Problem description:
Present every line of the records below as a numbered list, leaving out any blank lines.

Data rows:
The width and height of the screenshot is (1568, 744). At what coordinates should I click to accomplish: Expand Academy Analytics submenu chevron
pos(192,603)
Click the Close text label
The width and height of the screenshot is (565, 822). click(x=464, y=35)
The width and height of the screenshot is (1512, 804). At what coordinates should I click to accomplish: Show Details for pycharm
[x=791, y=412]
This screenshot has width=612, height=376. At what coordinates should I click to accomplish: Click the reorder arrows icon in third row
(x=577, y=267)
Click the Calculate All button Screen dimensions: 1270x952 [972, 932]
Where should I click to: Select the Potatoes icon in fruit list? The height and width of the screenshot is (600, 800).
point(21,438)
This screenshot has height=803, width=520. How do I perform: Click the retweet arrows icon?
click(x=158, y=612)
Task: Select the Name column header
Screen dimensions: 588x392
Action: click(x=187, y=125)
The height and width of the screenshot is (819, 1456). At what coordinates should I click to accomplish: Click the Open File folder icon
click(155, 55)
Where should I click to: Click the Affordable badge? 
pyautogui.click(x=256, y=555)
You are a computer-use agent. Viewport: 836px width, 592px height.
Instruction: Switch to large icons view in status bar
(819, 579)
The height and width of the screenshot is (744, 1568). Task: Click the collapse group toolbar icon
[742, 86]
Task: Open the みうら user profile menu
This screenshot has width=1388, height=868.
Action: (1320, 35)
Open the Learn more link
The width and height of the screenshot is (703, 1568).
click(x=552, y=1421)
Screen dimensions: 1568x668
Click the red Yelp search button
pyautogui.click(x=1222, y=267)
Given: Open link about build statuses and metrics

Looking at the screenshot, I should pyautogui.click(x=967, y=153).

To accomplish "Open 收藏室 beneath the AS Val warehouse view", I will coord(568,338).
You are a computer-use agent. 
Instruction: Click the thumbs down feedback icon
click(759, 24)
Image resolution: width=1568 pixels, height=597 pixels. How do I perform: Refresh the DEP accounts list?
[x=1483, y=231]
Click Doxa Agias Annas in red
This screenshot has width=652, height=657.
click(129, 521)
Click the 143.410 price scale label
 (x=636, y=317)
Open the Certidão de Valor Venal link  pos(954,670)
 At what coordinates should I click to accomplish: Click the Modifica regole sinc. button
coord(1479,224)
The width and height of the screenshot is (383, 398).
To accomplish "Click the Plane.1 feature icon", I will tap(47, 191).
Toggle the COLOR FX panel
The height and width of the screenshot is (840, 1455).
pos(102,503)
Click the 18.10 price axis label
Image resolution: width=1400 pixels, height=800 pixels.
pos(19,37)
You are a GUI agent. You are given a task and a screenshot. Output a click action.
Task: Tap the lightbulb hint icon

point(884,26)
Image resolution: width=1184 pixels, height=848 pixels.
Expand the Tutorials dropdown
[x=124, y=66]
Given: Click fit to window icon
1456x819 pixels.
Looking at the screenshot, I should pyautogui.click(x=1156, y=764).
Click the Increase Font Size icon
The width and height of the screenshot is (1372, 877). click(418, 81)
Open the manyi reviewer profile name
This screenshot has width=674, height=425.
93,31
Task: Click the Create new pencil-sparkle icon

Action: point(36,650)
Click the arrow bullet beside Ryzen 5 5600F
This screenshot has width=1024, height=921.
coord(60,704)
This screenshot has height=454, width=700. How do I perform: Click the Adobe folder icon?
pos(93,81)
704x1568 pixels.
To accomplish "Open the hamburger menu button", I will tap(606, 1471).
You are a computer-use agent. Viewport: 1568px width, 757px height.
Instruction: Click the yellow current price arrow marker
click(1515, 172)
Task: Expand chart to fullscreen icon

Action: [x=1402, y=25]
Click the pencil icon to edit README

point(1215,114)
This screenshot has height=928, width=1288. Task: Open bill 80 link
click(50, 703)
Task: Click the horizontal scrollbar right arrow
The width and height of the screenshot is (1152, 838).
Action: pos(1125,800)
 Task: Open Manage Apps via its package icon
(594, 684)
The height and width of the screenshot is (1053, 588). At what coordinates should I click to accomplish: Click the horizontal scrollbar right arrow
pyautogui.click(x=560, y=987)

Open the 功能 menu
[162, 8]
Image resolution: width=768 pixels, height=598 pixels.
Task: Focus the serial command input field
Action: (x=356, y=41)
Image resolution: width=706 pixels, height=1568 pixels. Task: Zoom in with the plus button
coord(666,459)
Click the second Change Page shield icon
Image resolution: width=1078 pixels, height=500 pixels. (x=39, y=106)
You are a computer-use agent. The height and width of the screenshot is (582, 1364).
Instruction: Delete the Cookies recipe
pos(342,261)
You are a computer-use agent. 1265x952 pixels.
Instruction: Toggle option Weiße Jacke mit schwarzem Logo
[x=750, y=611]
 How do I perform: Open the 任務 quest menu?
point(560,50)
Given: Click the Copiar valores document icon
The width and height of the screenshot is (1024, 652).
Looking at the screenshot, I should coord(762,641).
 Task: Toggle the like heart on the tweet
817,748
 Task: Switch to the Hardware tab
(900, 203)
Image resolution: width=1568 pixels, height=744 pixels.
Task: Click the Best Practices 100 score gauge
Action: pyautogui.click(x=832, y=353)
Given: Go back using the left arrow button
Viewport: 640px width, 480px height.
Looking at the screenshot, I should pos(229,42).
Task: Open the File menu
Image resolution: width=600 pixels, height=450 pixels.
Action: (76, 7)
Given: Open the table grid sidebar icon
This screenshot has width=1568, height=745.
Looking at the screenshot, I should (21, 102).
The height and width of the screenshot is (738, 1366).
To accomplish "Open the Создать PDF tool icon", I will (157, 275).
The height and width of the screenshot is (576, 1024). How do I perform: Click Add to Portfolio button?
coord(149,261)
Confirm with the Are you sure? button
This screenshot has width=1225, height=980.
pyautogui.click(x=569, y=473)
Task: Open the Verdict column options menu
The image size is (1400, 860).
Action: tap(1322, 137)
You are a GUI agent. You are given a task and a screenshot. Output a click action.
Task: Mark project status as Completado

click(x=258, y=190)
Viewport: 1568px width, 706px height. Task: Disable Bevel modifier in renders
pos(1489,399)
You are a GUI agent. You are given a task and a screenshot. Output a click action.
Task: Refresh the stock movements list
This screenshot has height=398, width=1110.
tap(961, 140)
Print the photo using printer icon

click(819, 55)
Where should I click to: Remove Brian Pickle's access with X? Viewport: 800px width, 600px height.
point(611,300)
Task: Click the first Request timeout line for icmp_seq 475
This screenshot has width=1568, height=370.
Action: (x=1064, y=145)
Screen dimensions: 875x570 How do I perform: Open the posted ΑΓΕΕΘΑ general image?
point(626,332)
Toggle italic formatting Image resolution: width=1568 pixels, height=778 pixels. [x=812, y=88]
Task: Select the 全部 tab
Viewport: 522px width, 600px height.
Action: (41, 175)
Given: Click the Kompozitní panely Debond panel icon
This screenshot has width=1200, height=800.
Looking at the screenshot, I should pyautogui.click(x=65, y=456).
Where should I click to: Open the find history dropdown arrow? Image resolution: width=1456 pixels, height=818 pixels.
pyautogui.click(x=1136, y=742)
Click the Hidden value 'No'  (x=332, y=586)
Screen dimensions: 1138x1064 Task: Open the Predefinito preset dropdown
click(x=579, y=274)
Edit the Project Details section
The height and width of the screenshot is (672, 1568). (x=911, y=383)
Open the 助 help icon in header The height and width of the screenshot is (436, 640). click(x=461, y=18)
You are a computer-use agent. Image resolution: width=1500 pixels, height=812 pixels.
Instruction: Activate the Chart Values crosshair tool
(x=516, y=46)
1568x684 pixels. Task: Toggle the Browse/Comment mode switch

Solution below:
1. The width and height of the screenshot is (1568, 744). At what coordinates should I click to accomplish: Expand Academy Analytics submenu chevron
2. pos(192,603)
3. Click the Close text label
4. The width and height of the screenshot is (565, 822). click(x=464, y=35)
5. The width and height of the screenshot is (1512, 804). At what coordinates should I click to accomplish: Show Details for pycharm
6. [x=791, y=412]
7. This screenshot has width=612, height=376. At what coordinates should I click to accomplish: Click the reorder arrows icon in third row
8. (x=577, y=267)
9. Click the Calculate All button Screen dimensions: 1270x952 [972, 932]
10. Where should I click to: Select the Potatoes icon in fruit list? The height and width of the screenshot is (600, 800).
11. point(21,438)
12. This screenshot has height=803, width=520. How do I perform: Click the retweet arrows icon?
13. click(x=158, y=612)
14. Task: Select the Name column header
15. Screen dimensions: 588x392
16. Action: click(x=187, y=125)
17. The height and width of the screenshot is (819, 1456). At what coordinates should I click to accomplish: Click the Open File folder icon
18. click(155, 55)
19. Where should I click to: Click the Affordable badge? 
20. pyautogui.click(x=256, y=555)
21. You are a computer-use agent. Viewport: 836px width, 592px height.
22. Instruction: Switch to large icons view in status bar
23. (819, 579)
24. The height and width of the screenshot is (744, 1568). Task: Click the collapse group toolbar icon
25. [742, 86]
26. Task: Open the みうら user profile menu
27. This screenshot has width=1388, height=868.
28. Action: (1320, 35)
29. Open the Learn more link
30. The width and height of the screenshot is (703, 1568).
31. click(x=552, y=1421)
32. Screen dimensions: 1568x668
33. Click the red Yelp search button
34. pyautogui.click(x=1222, y=267)
35. Given: Open link about build statuses and metrics
36. Looking at the screenshot, I should pyautogui.click(x=967, y=153).
37. To accomplish "Open 收藏室 beneath the AS Val warehouse view", I will coord(568,338).
38. You are a computer-use agent. 
39. Instruction: Click the thumbs down feedback icon
40. click(759, 24)
41. Image resolution: width=1568 pixels, height=597 pixels. How do I perform: Refresh the DEP accounts list?
42. [x=1483, y=231]
43. Click Doxa Agias Annas in red
44. This screenshot has width=652, height=657.
45. click(129, 521)
46. Click the 143.410 price scale label
47.  (x=636, y=317)
48. Open the Certidão de Valor Venal link  pos(954,670)
49.  At what coordinates should I click to accomplish: Click the Modifica regole sinc. button
50. coord(1479,224)
51. The width and height of the screenshot is (383, 398).
52. To accomplish "Click the Plane.1 feature icon", I will tap(47, 191).
53. Toggle the COLOR FX panel
54. The height and width of the screenshot is (840, 1455).
55. pos(102,503)
56. Click the 18.10 price axis label
57. Image resolution: width=1400 pixels, height=800 pixels.
58. pos(19,37)
59. You are a GUI agent. You are given a task and a screenshot. Output a click action.
60. Task: Tap the lightbulb hint icon
61. point(884,26)
62. Image resolution: width=1184 pixels, height=848 pixels.
63. Expand the Tutorials dropdown
64. [x=124, y=66]
65. Given: Click fit to window icon
66. 1456x819 pixels.
67. Looking at the screenshot, I should pyautogui.click(x=1156, y=764).
68. Click the Increase Font Size icon
69. The width and height of the screenshot is (1372, 877). click(418, 81)
70. Open the manyi reviewer profile name
71. This screenshot has width=674, height=425.
72. 93,31
73. Task: Click the Create new pencil-sparkle icon
74. Action: point(36,650)
75. Click the arrow bullet beside Ryzen 5 5600F
76. This screenshot has width=1024, height=921.
77. coord(60,704)
78. This screenshot has height=454, width=700. How do I perform: Click the Adobe folder icon?
79. pos(93,81)
80. 704x1568 pixels.
81. To accomplish "Open the hamburger menu button", I will tap(606, 1471).
82. You are a computer-use agent. Viewport: 1568px width, 757px height.
83. Instruction: Click the yellow current price arrow marker
84. click(1515, 172)
85. Task: Expand chart to fullscreen icon
86. Action: [x=1402, y=25]
87. Click the pencil icon to edit README
88. point(1215,114)
89. This screenshot has height=928, width=1288. Task: Open bill 80 link
90. click(50, 703)
91. Task: Click the horizontal scrollbar right arrow
92. The width and height of the screenshot is (1152, 838).
93. Action: pos(1125,800)
94.  Task: Open Manage Apps via its package icon
95. (594, 684)
96. The height and width of the screenshot is (1053, 588). At what coordinates should I click to accomplish: Click the horizontal scrollbar right arrow
97. pyautogui.click(x=560, y=987)
98. Open the 功能 menu
99. [162, 8]
100. Image resolution: width=768 pixels, height=598 pixels.
101. Task: Focus the serial command input field
102. Action: (x=356, y=41)
103. Image resolution: width=706 pixels, height=1568 pixels. Task: Zoom in with the plus button
104. coord(666,459)
105. Click the second Change Page shield icon
106. Image resolution: width=1078 pixels, height=500 pixels. (x=39, y=106)
107. You are a computer-use agent. The height and width of the screenshot is (582, 1364).
108. Instruction: Delete the Cookies recipe
109. pos(342,261)
110. You are a computer-use agent. 1265x952 pixels.
111. Instruction: Toggle option Weiße Jacke mit schwarzem Logo
112. [x=750, y=611]
113.  How do I perform: Open the 任務 quest menu?
114. point(560,50)
115. Given: Click the Copiar valores document icon
116. The width and height of the screenshot is (1024, 652).
117. Looking at the screenshot, I should coord(762,641).
118.  Task: Toggle the like heart on the tweet
119. 817,748
120.  Task: Switch to the Hardware tab
121. (900, 203)
122. Image resolution: width=1568 pixels, height=744 pixels.
123. Task: Click the Best Practices 100 score gauge
124. Action: pyautogui.click(x=832, y=353)
125. Given: Go back using the left arrow button
126. Viewport: 640px width, 480px height.
127. Looking at the screenshot, I should pos(229,42).
128. Task: Open the File menu
129. Image resolution: width=600 pixels, height=450 pixels.
130. Action: (76, 7)
131. Given: Open the table grid sidebar icon
132. This screenshot has width=1568, height=745.
133. Looking at the screenshot, I should (21, 102).
134. The height and width of the screenshot is (738, 1366).
135. To accomplish "Open the Создать PDF tool icon", I will (157, 275).
136. The height and width of the screenshot is (576, 1024). How do I perform: Click Add to Portfolio button?
137. coord(149,261)
138. Confirm with the Are you sure? button
139. This screenshot has width=1225, height=980.
140. pyautogui.click(x=569, y=473)
141. Task: Open the Verdict column options menu
142. The image size is (1400, 860).
143. Action: tap(1322, 137)
144. You are a GUI agent. You are given a task and a screenshot. Output a click action.
145. Task: Mark project status as Completado
146. click(x=258, y=190)
147. Viewport: 1568px width, 706px height. Task: Disable Bevel modifier in renders
148. pos(1489,399)
149. You are a GUI agent. You are given a task and a screenshot. Output a click action.
150. Task: Refresh the stock movements list
151. This screenshot has height=398, width=1110.
152. tap(961, 140)
153. Print the photo using printer icon
154. click(819, 55)
155. Where should I click to: Remove Brian Pickle's access with X? Viewport: 800px width, 600px height.
156. point(611,300)
157. Task: Click the first Request timeout line for icmp_seq 475
158. This screenshot has width=1568, height=370.
159. Action: (x=1064, y=145)
160. Screen dimensions: 875x570 How do I perform: Open the posted ΑΓΕΕΘΑ general image?
161. point(626,332)
162. Toggle italic formatting Image resolution: width=1568 pixels, height=778 pixels. [x=812, y=88]
163. Task: Select the 全部 tab
164. Viewport: 522px width, 600px height.
165. Action: (41, 175)
166. Given: Click the Kompozitní panely Debond panel icon
167. This screenshot has width=1200, height=800.
168. Looking at the screenshot, I should pyautogui.click(x=65, y=456).
169. Where should I click to: Open the find history dropdown arrow? Image resolution: width=1456 pixels, height=818 pixels.
170. pyautogui.click(x=1136, y=742)
171. Click the Hidden value 'No'  (x=332, y=586)
172. Screen dimensions: 1138x1064 Task: Open the Predefinito preset dropdown
173. click(x=579, y=274)
174. Edit the Project Details section
175. The height and width of the screenshot is (672, 1568). (x=911, y=383)
176. Open the 助 help icon in header The height and width of the screenshot is (436, 640). click(x=461, y=18)
177. You are a computer-use agent. Image resolution: width=1500 pixels, height=812 pixels.
178. Instruction: Activate the Chart Values crosshair tool
179. (x=516, y=46)
180. 1568x684 pixels. Task: Toggle the Browse/Comment mode switch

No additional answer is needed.